This came from a Facebook thread where I argued that many of the main ways AI was described as failing fall into few categories (John disagreed).
I appreciated this list, but they strike me as fitting into a few clusters.
...I would flag that much of that is unsurprising to me, and I think categorization can be pretty fine.
In order:
1) If an agent is unwittingly deceptive in ways that are clearly catastrophic, and that could be understood by a regular person, I’d probably put that under the “naive” or “idiot savant” category. As in, it has severe gaps in its abilities that a human or reasonable agent wouldn’t. If the issue is that all reasonable agents wouldn’t catch the downsides of a certain plan, I’d probably put that under the “we made a pretty good bet given the intelligence that we had” category.
2) I think that “What Failure Looks Like” is less Accident risk, more “Systemic” risk. I’m also just really unsure what to think about this story. It feels to me like it’s a situation where actors are just not able to regulate externalities or similar.
3) The “fusion power generator scenario” seems like just a bad analyst to me. A lot of the job of an analyst is to flag important considerations. This seems like a pretty basic ask. For this itself to be the catastrophic part, I think we’d have to be seriously bad at this. (“i.e. Idiot Savant”)
4) STEM-AGI → I’d also put this in the naive or “idiot savant” category.
5) “that plan totally fails to align more-powerful next-gen AGI at all” → This seems orthogonal to “categorizing the types of unalignment”. This describes how incentives would create an unaligned agent, not what the specific alignment problem is. I do think it would be good to have better terminology here, but would probably consider it a bit adjacent to the specific topic of “AI alignment”—more like “AI alignment strategy/policy” or something.

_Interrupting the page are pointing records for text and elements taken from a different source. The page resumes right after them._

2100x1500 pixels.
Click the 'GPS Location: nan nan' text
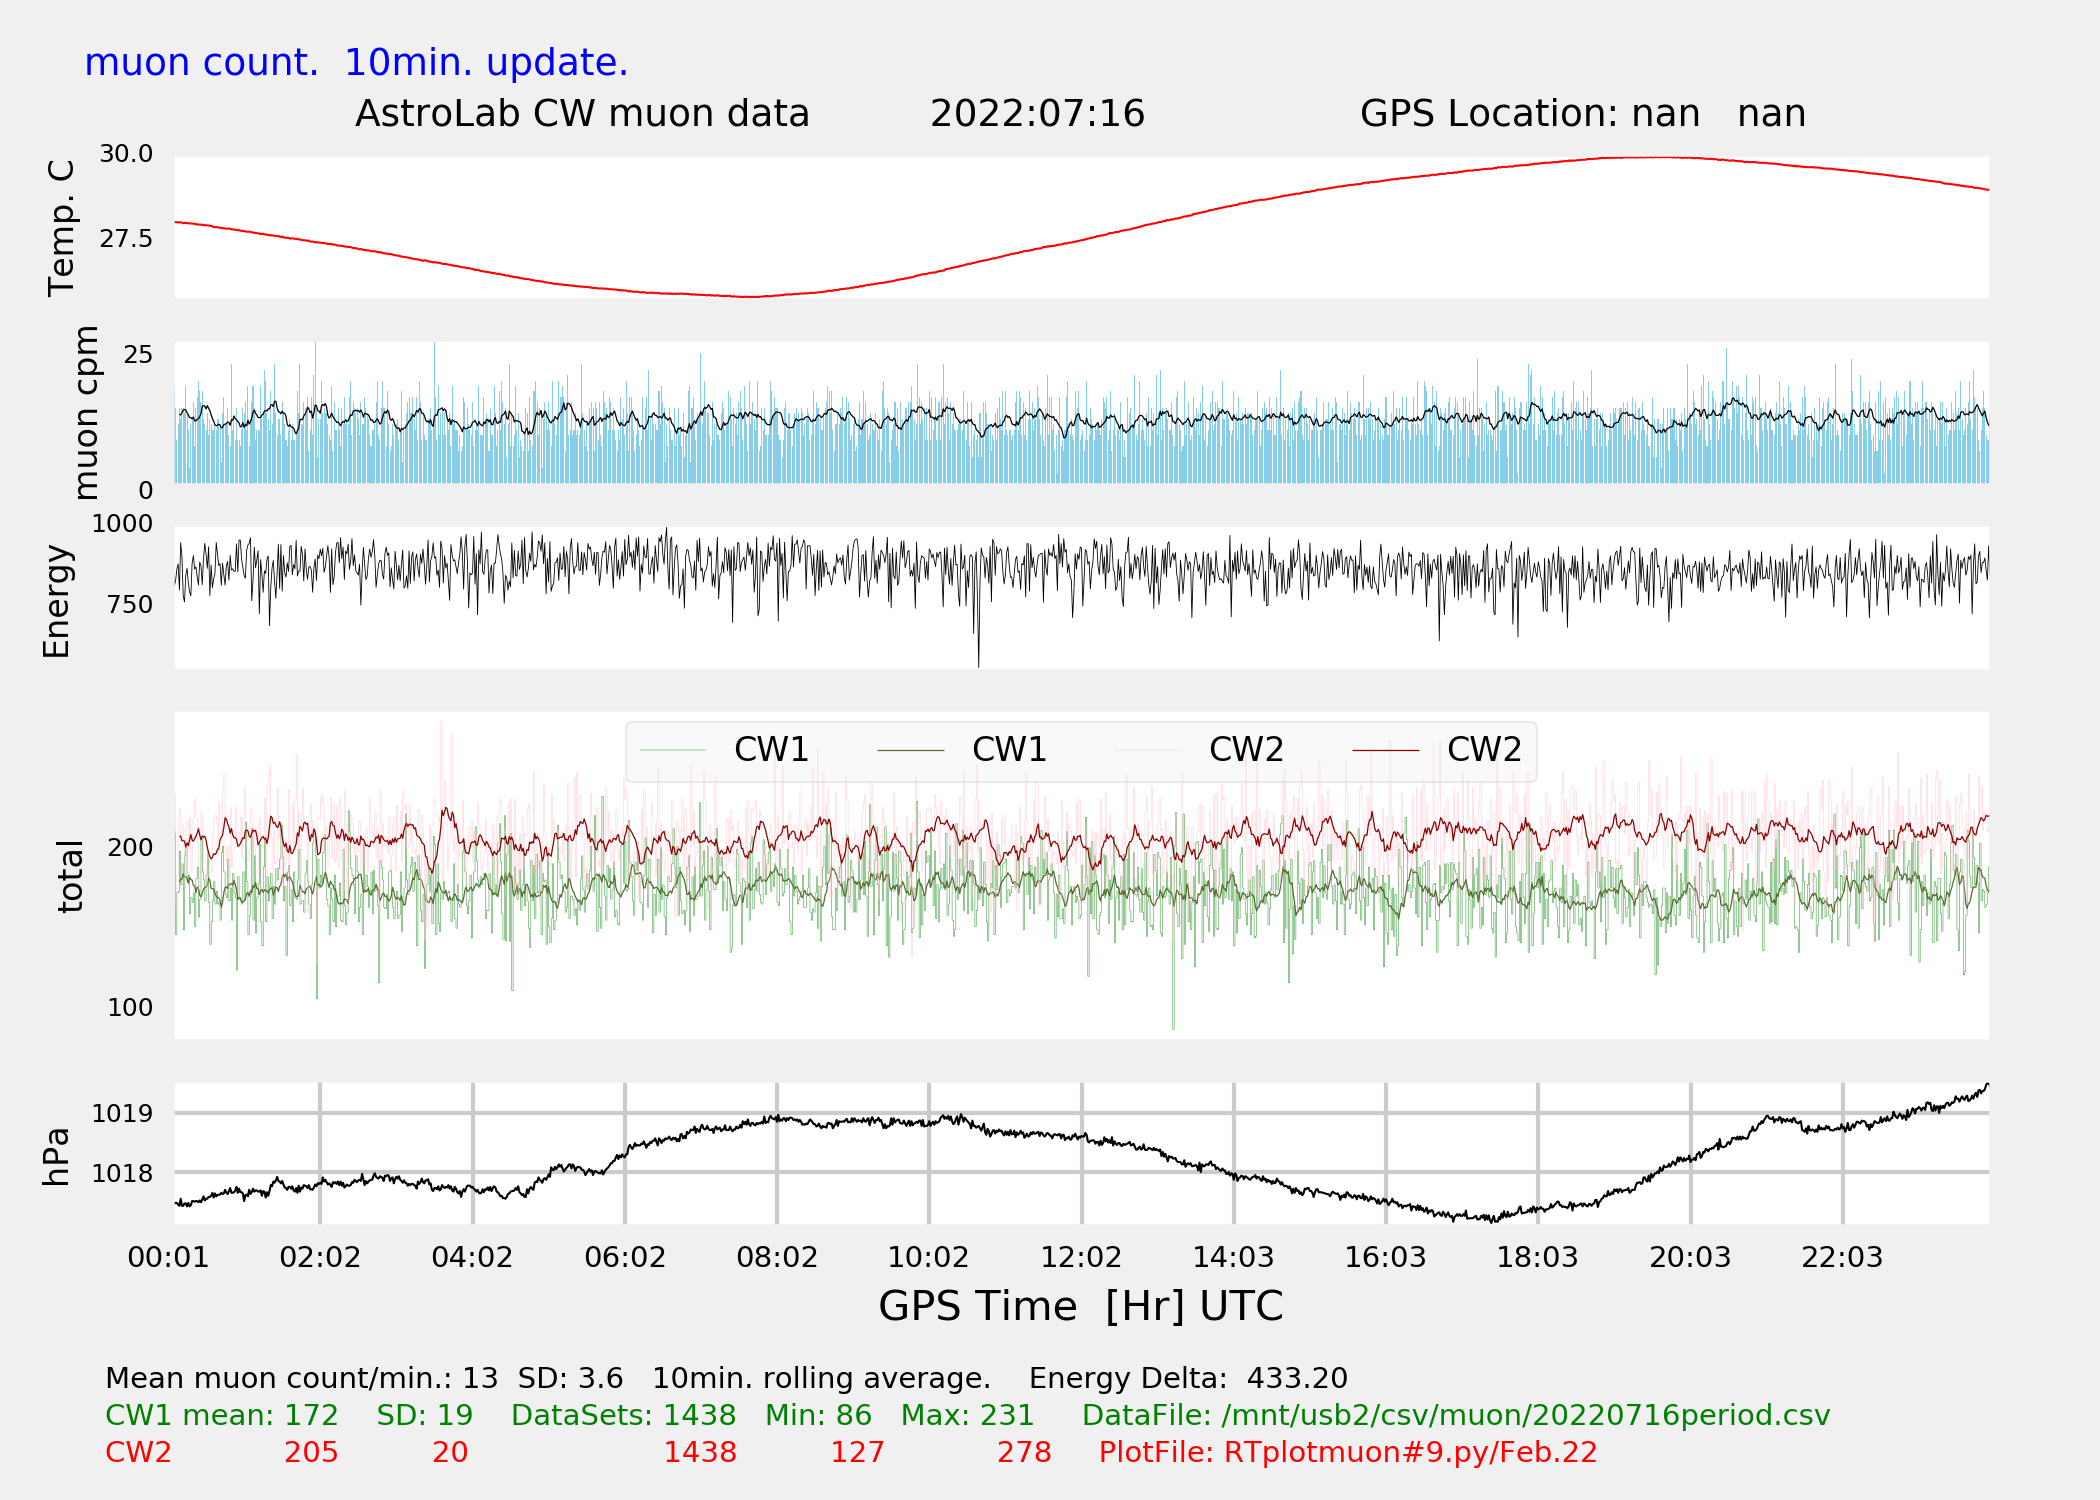pos(1582,114)
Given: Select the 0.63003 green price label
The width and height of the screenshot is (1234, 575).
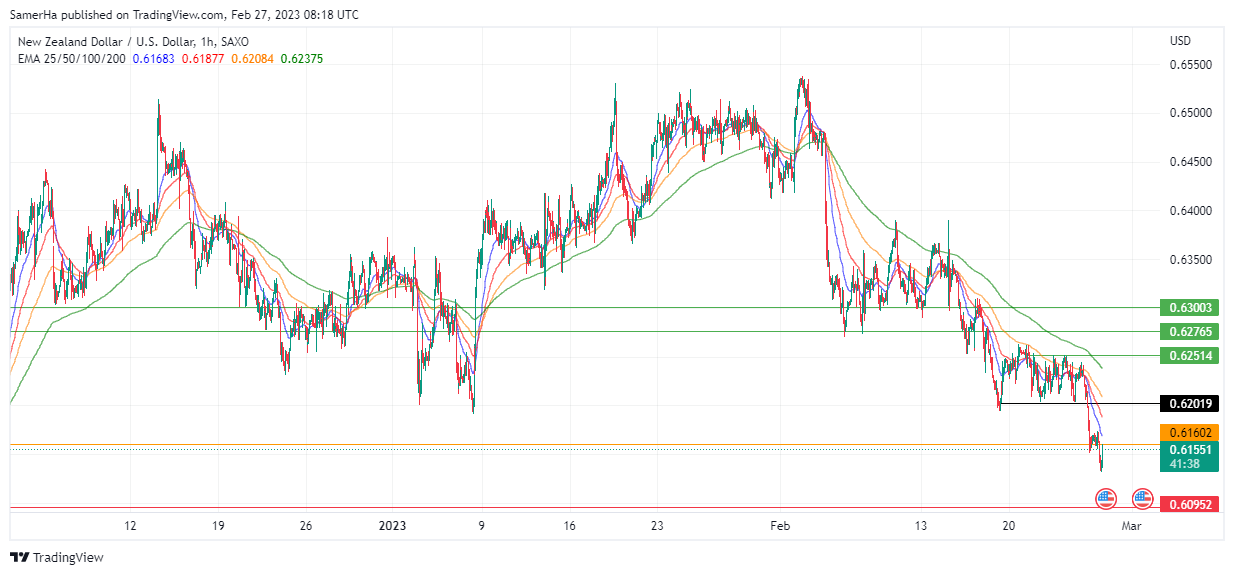Looking at the screenshot, I should coord(1189,308).
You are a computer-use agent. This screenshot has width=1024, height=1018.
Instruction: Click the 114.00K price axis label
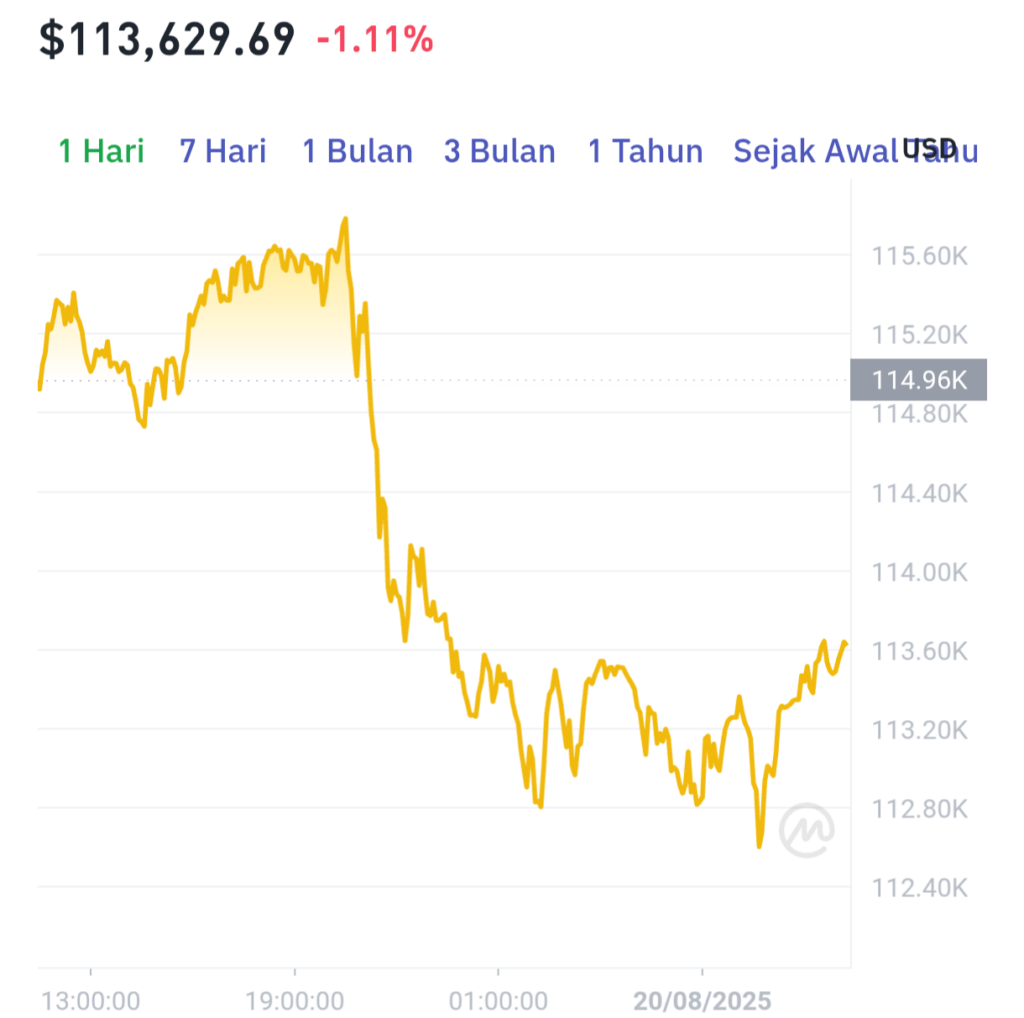click(920, 572)
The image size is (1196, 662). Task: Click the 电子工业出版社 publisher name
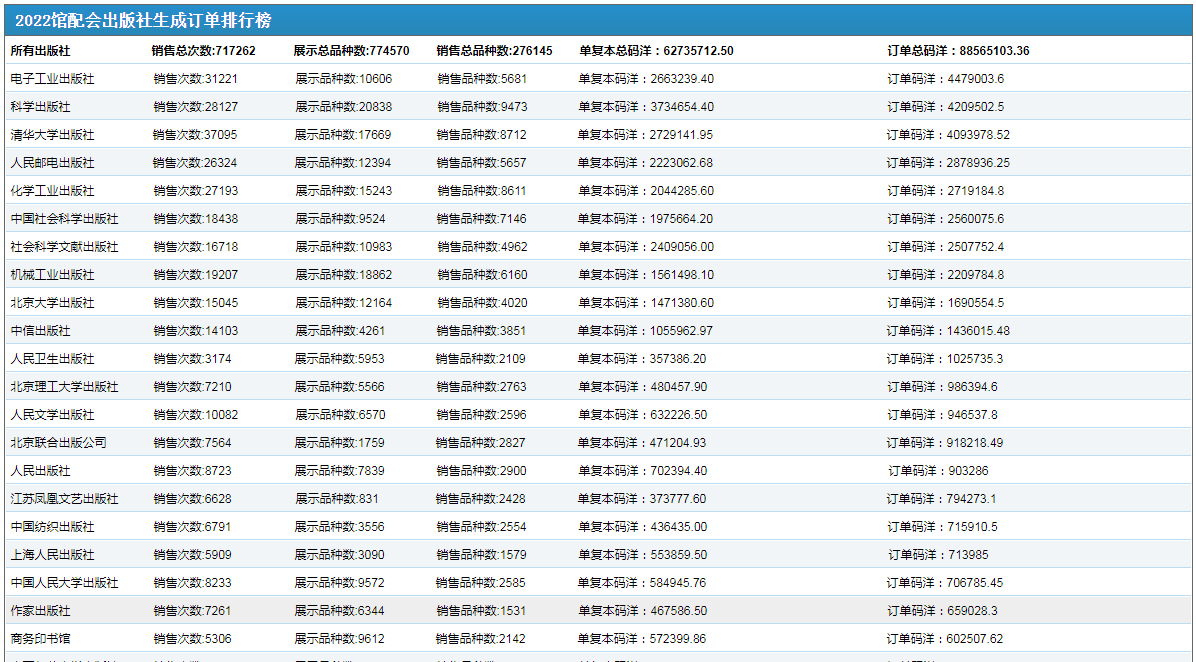tap(52, 79)
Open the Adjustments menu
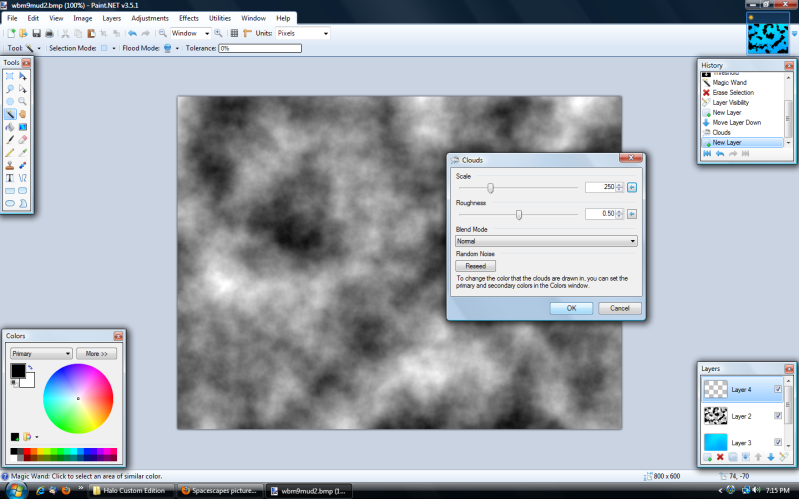Image resolution: width=799 pixels, height=499 pixels. click(150, 18)
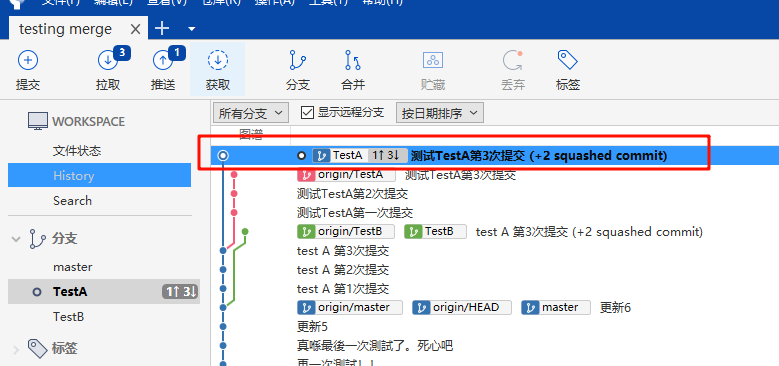This screenshot has width=779, height=366.
Task: Click the 拉取 (Pull) icon with badge 3
Action: 108,61
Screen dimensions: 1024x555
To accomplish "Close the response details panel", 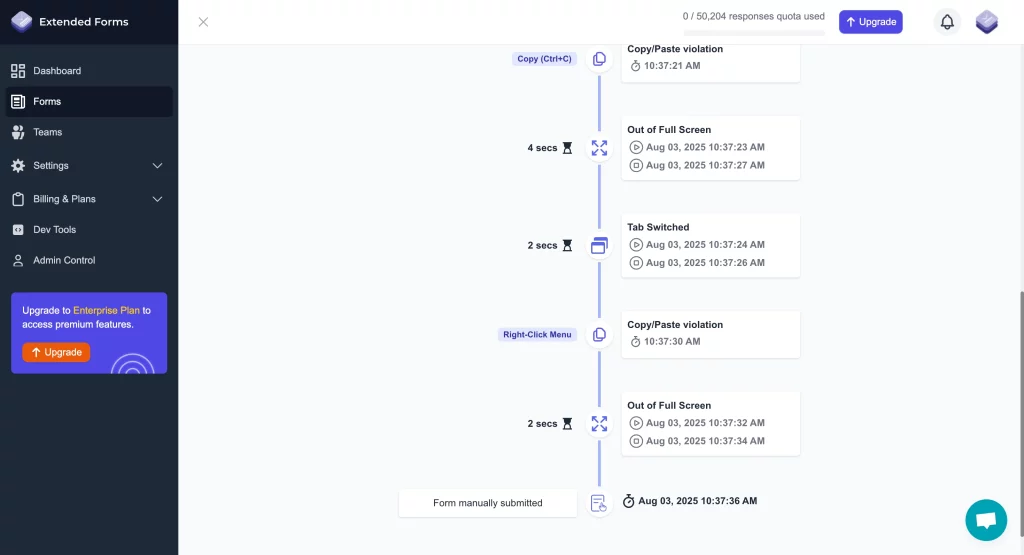I will pos(203,22).
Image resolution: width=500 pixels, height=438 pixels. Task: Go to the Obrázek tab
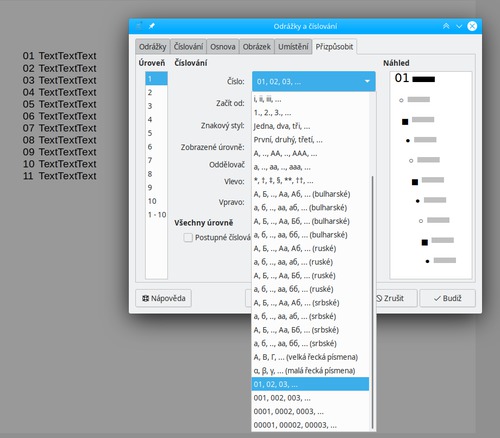coord(256,47)
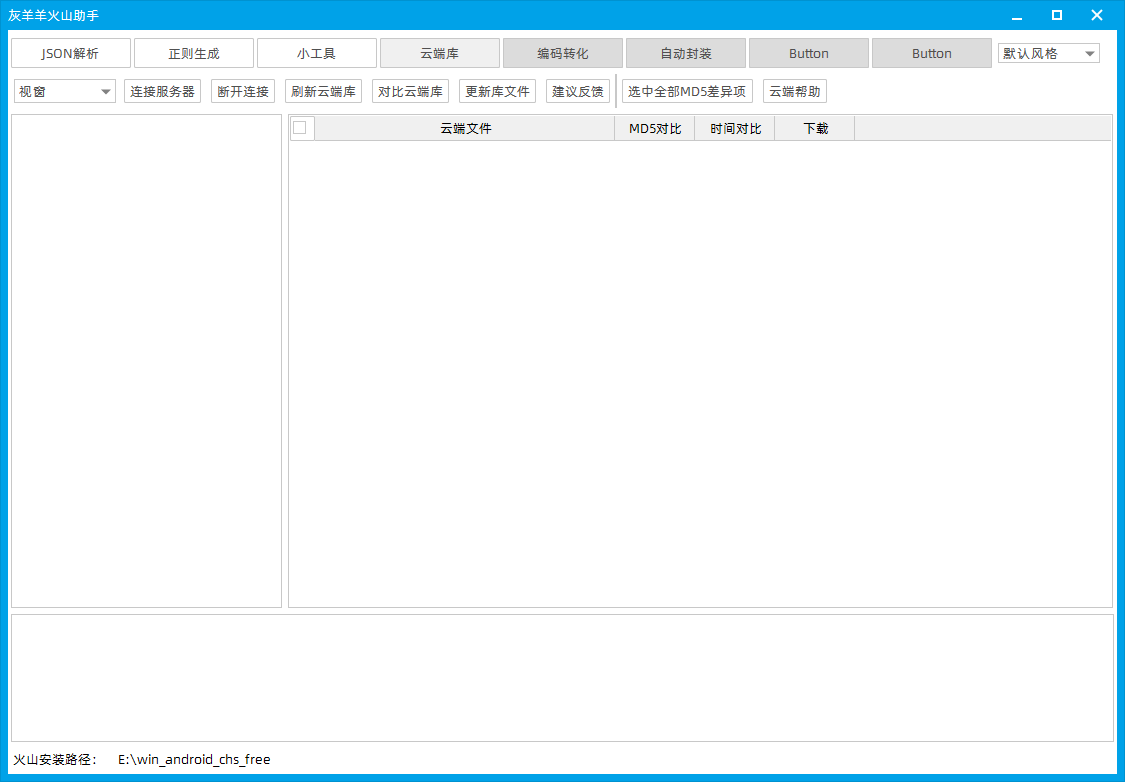This screenshot has height=782, width=1125.
Task: Open 建议反馈 feedback
Action: pyautogui.click(x=578, y=91)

6) “AGIs act much like a colonizing civilization” → This sounds like either unalignment has already happened, or humans just gave AIs their own power+rights for some reason. I agree that’s bad, but it seems like a different issue than what I think of as the alignment problem. More like, “Yea, if unaligned AIs have a lot of power and agency and different goals, that would be suboptimal”
7) “but at some point a particular subagent starts self-improving, goes supercritical, and takes over the rest of the system overnight.” → This sounds like a traditional mesa-agent failure. I expect a lot of “alignment” with a system made of a bunch of subcomponents is “making sure no subcomponents do anything terrible.” Also, still leaves open the specific way this subsystem becomes/is unaligned.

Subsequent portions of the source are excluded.